### TASK OBJECTIVE
The data is to be retyped in full, exactly.

### EXCERPTED DATA

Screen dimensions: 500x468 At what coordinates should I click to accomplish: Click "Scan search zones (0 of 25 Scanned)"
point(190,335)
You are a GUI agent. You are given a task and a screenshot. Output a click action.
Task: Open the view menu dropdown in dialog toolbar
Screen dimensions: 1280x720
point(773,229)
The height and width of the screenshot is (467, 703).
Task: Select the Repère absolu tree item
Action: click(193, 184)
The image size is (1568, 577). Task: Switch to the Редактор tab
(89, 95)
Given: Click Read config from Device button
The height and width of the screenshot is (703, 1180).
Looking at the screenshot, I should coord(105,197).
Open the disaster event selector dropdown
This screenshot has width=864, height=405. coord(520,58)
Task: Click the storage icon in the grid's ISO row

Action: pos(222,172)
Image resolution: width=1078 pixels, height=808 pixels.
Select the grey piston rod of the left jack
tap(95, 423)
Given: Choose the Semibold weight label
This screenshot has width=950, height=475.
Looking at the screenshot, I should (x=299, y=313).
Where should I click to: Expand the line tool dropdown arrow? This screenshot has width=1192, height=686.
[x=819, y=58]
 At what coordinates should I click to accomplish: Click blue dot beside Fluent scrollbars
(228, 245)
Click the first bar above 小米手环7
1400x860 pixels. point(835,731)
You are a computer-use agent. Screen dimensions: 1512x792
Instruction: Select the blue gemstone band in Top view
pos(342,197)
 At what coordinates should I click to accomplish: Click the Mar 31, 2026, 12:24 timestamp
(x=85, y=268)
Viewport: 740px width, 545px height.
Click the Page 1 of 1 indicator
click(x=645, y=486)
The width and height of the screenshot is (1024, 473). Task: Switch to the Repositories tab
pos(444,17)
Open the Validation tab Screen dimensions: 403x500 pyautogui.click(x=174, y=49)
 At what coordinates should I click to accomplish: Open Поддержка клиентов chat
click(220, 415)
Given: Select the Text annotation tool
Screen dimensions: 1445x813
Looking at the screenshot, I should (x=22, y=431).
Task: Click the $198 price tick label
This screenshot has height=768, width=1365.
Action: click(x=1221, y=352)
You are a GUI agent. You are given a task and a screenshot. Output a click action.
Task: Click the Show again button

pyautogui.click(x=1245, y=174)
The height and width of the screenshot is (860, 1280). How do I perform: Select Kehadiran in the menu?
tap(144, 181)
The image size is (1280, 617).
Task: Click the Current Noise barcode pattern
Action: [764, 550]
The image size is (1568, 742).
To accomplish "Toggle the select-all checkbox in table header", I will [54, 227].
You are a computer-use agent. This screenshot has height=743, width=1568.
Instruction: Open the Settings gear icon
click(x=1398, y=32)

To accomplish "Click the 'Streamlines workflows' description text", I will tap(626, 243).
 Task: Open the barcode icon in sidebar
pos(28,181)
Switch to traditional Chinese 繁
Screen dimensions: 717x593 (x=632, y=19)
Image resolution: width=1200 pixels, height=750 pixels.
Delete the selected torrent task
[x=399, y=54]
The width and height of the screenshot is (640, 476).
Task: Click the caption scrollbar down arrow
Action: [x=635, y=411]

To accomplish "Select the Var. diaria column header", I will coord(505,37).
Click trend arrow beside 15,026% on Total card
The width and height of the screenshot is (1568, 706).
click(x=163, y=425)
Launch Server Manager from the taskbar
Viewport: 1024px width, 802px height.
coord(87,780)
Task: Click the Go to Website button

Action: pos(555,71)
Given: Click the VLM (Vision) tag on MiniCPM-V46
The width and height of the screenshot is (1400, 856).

### RESPONSE TO THE TASK
Screen dimensions: 500x468 At what coordinates should I click to accomplish: Click "Scan search zones (0 of 25 Scanned)"
point(190,335)
You are a GUI agent. You are given a task and a screenshot. Output a click action.
Task: Open the view menu dropdown in dialog toolbar
Screen dimensions: 1280x720
point(773,229)
The height and width of the screenshot is (467, 703).
Task: Select the Repère absolu tree item
Action: click(193, 184)
The image size is (1568, 577). Task: Switch to the Редактор tab
(89, 95)
Given: Click Read config from Device button
The height and width of the screenshot is (703, 1180).
Looking at the screenshot, I should coord(105,197).
Open the disaster event selector dropdown
This screenshot has width=864, height=405. coord(520,58)
Task: Click the storage icon in the grid's ISO row

Action: pos(222,172)
Image resolution: width=1078 pixels, height=808 pixels.
Select the grey piston rod of the left jack
tap(95, 423)
Given: Choose the Semibold weight label
This screenshot has width=950, height=475.
Looking at the screenshot, I should (x=299, y=313).
Where should I click to: Expand the line tool dropdown arrow? This screenshot has width=1192, height=686.
[x=819, y=58]
 At what coordinates should I click to accomplish: Click blue dot beside Fluent scrollbars
(228, 245)
Click the first bar above 小米手环7
1400x860 pixels. point(835,731)
You are a computer-use agent. Screen dimensions: 1512x792
Instruction: Select the blue gemstone band in Top view
pos(342,197)
 At what coordinates should I click to accomplish: Click the Mar 31, 2026, 12:24 timestamp
(x=85, y=268)
Viewport: 740px width, 545px height.
Click the Page 1 of 1 indicator
click(x=645, y=486)
The width and height of the screenshot is (1024, 473). Task: Switch to the Repositories tab
pos(444,17)
Open the Validation tab Screen dimensions: 403x500 pyautogui.click(x=174, y=49)
 At what coordinates should I click to accomplish: Open Поддержка клиентов chat
click(220, 415)
Given: Select the Text annotation tool
Screen dimensions: 1445x813
Looking at the screenshot, I should (x=22, y=431).
Task: Click the $198 price tick label
This screenshot has height=768, width=1365.
Action: click(x=1221, y=352)
You are a GUI agent. You are given a task and a screenshot. Output a click action.
Task: Click the Show again button

pyautogui.click(x=1245, y=174)
The height and width of the screenshot is (860, 1280). How do I perform: Select Kehadiran in the menu?
tap(144, 181)
The image size is (1280, 617).
Task: Click the Current Noise barcode pattern
Action: [764, 550]
The image size is (1568, 742).
To accomplish "Toggle the select-all checkbox in table header", I will [54, 227].
You are a computer-use agent. This screenshot has height=743, width=1568.
Instruction: Open the Settings gear icon
click(x=1398, y=32)

To accomplish "Click the 'Streamlines workflows' description text", I will tap(626, 243).
 Task: Open the barcode icon in sidebar
pos(28,181)
Switch to traditional Chinese 繁
Screen dimensions: 717x593 (x=632, y=19)
Image resolution: width=1200 pixels, height=750 pixels.
Delete the selected torrent task
[x=399, y=54]
The width and height of the screenshot is (640, 476).
Task: Click the caption scrollbar down arrow
Action: [x=635, y=411]

To accomplish "Select the Var. diaria column header", I will coord(505,37).
Click trend arrow beside 15,026% on Total card
The width and height of the screenshot is (1568, 706).
click(x=163, y=425)
Launch Server Manager from the taskbar
Viewport: 1024px width, 802px height.
coord(87,780)
Task: Click the Go to Website button

Action: pos(555,71)
Given: Click the VLM (Vision) tag on MiniCPM-V46
The width and height of the screenshot is (1400, 856).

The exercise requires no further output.